Worth noting that Counter itself uses what the article calls get Method, but with a common performance optimization (caching a bound method).
def _count_elements(mapping, iterable):
mapping_get = mapping.get
for elem in iterable:
mapping[elem] = mapping_get(elem, 0) + 1
The author seems to misunderstand one part of The Zen of Python:
| Simple is better than complex.
by saying:
> Our code is more complex (O(n2) instead of O(n)), less beautiful, and less readable
The Zen is not about computation complexity! It's about complexity of the source code.
The code in question is:
color_counts = dict((c, colors.count(c)) for c in set(colors))
And while I agree that this is inefficient and shouldn't be used in a library, I find this to be very readable and would always prefer that code if I know that I'm dealing only with small lists. It translates neatly to a natural-language description of the problem: Give me a dictionary that maps each distinct color
to the number of times it occurs in the list.
So I don't think this violates the guide "Simple is better than complex". Rather, it is a good example where it makes sense to introduce additional complexity to improve the performance of an often-used helper function.The try block method would be considered bad in most languages, and I hope it is considered bad in Python as well. Using exception handling as part of a normal flow of control is bad style, bad taste, and bad for performance.
EDIT: I'm glad to see the Python documentation addresses this: https://docs.python.org/2/faq/design.html#how-fast-are-excep...
> Per the Zen of Python, “there should be one– and preferably only one– obvious way to do it”. This is an aspirational message.
"aspirational" is an optimistic way to describe it. As the article illustrates, every ~2 years the "pythonic" approach is different. Innovation is good, but it hurts re-use of code and of skills.
I was expecting a larger difference in times, about 3.5x is the largest spread. https://gist.github.com/treyhunner/0987601f960a5617a1be
Nice article.
This makes me appreciate autovivification and casting in perl so that you can just say "$color_counts{$color} += 1" without all the initialization.
$ txr
This is the TXR Lisp interactive listener of TXR 123.

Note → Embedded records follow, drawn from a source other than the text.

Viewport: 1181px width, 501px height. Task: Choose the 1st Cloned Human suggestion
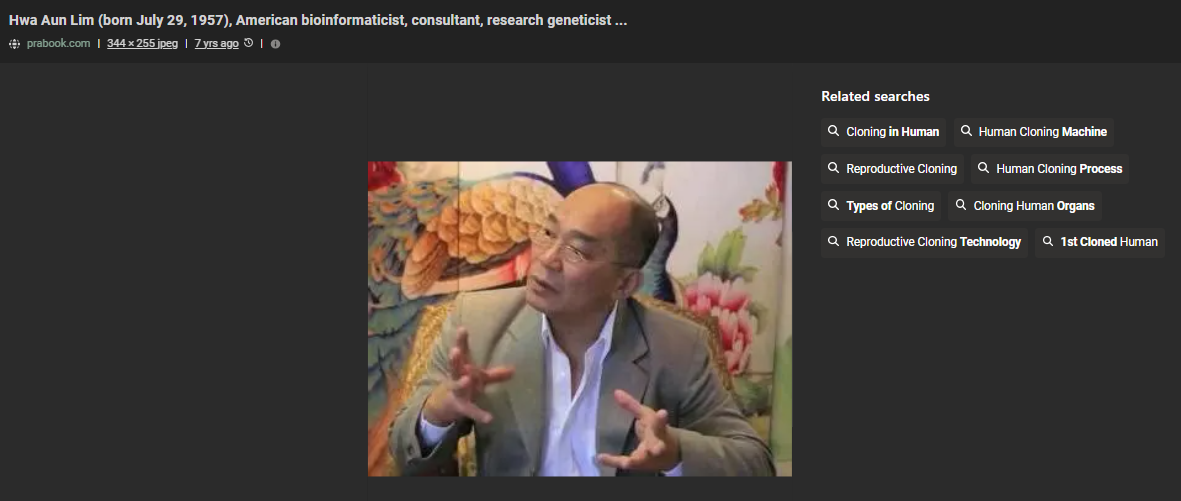coord(1100,243)
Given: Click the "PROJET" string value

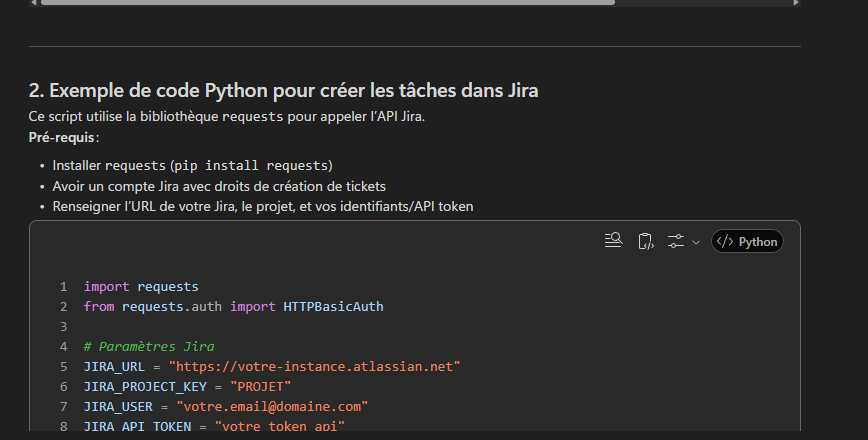Looking at the screenshot, I should (260, 387).
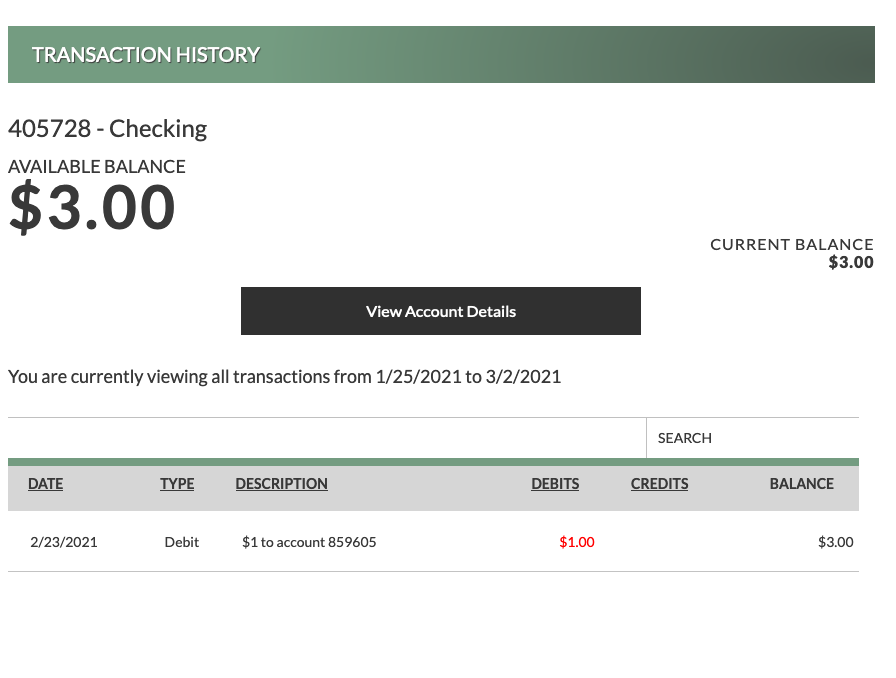Image resolution: width=896 pixels, height=678 pixels.
Task: Click the $3.00 balance in transaction row
Action: (835, 542)
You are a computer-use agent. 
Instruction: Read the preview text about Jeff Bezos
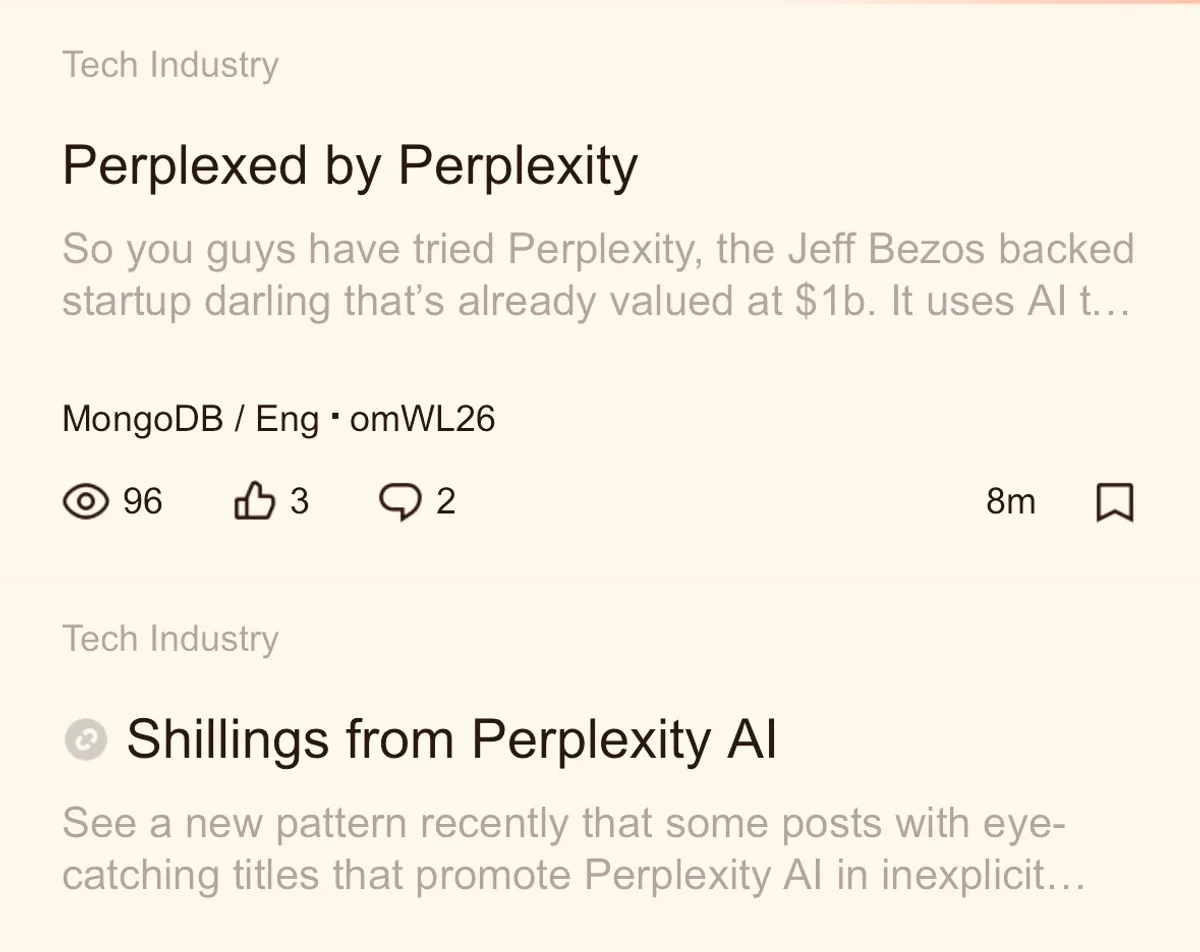click(x=598, y=250)
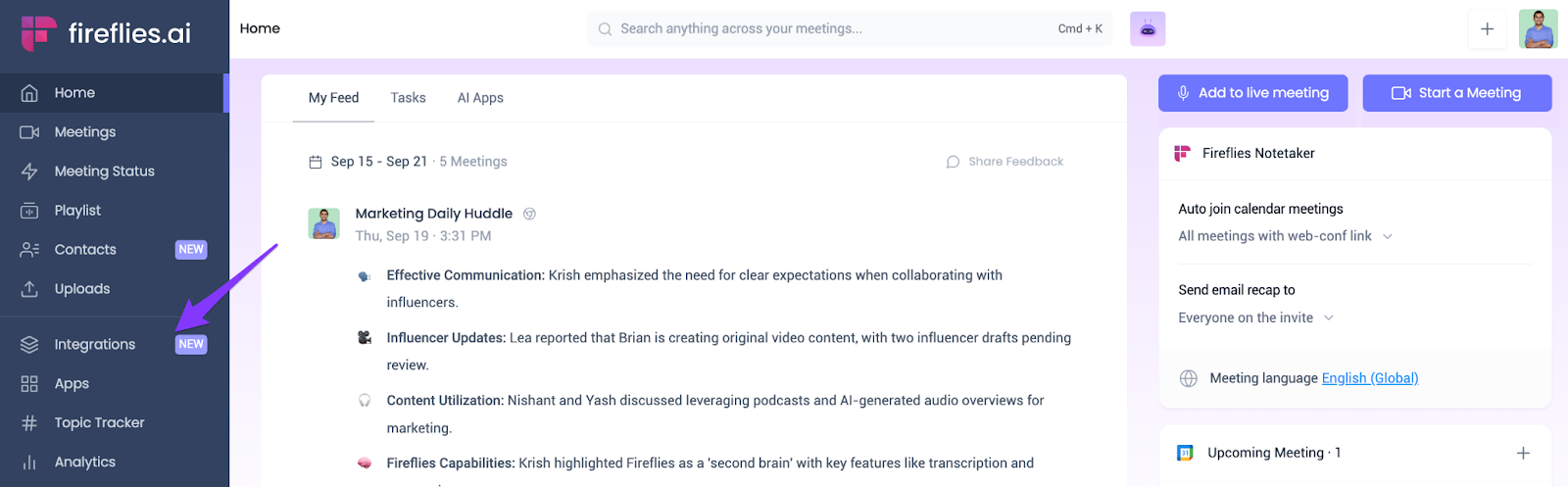Open the Uploads page
This screenshot has height=487, width=1568.
82,289
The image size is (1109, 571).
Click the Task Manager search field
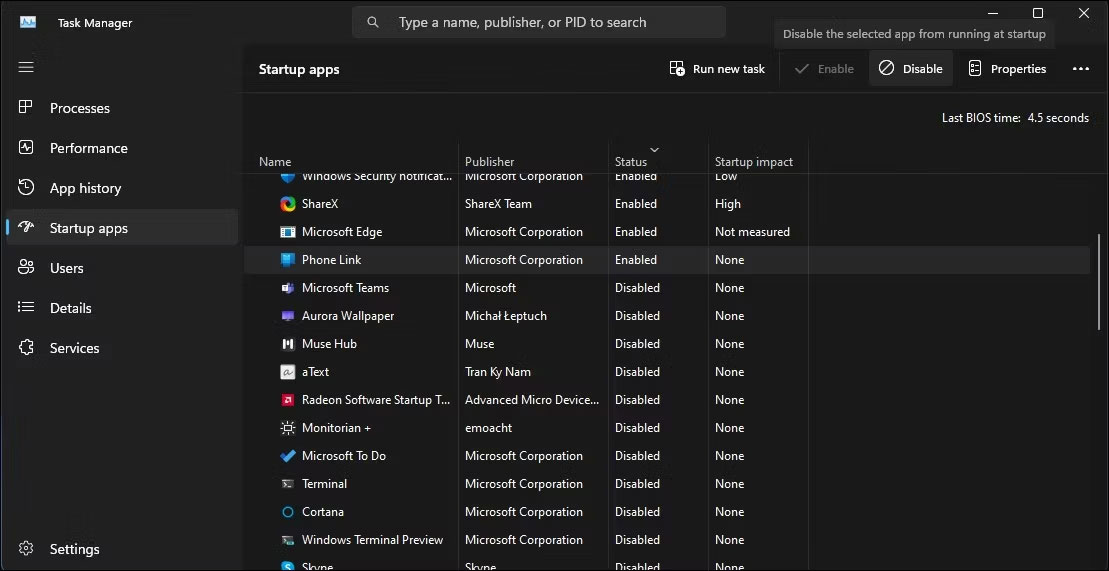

Use the :quit command or type Ctrl-D on empty line to exit.
1> [hash-update [group-by identity
'(brown red green yellow yellow
brown brown black)]
length]
#H(() (green 1) (red 1) (brown 3) (black 1) (yellow 2))
Form a hash by grouping like items into lists. The identity function is the key in the hash and the basis for equality, so the keys are colors, and the values are lists of colors.Then update the hash values by filtering through the length function.
Would be interesting doing the same exercise for Java as well. We've been through Hashtable, HashMap, basic for loops, Enumeration, Iterator, foreach loops, generics, and now we have lambdas.
just for fun...
import itertools
colors = ["brown", "red", "green", "yellow", "yellow", "brown", "brown", "black"]
dict([(color, len(list(grp))) for color, grp in itertools.groupby(sorted(colors))])
or dict([(color, len(filter(lambda c: c==color, colors))) for color in set(colors)])
...because sometimes job security is important too.I thought this was going to end around 2.4 with the .count(c) method, since you don't really need the dict at that point.
collections.Counter() was the slowest option according to the benchmark from 2010 http://stackoverflow.com/questions/2522152/python-is-a-dicti...
Great blog post Trey!
very cool
I like History Thank for history information!!!
What a beautiful, understated piece of writing. This particular problem seems to come up a lot when thinking about how to use new Python classes (defaultdict, Counter) and affordances (list comprehensions, +=). It's nice to see it captured in timeline format.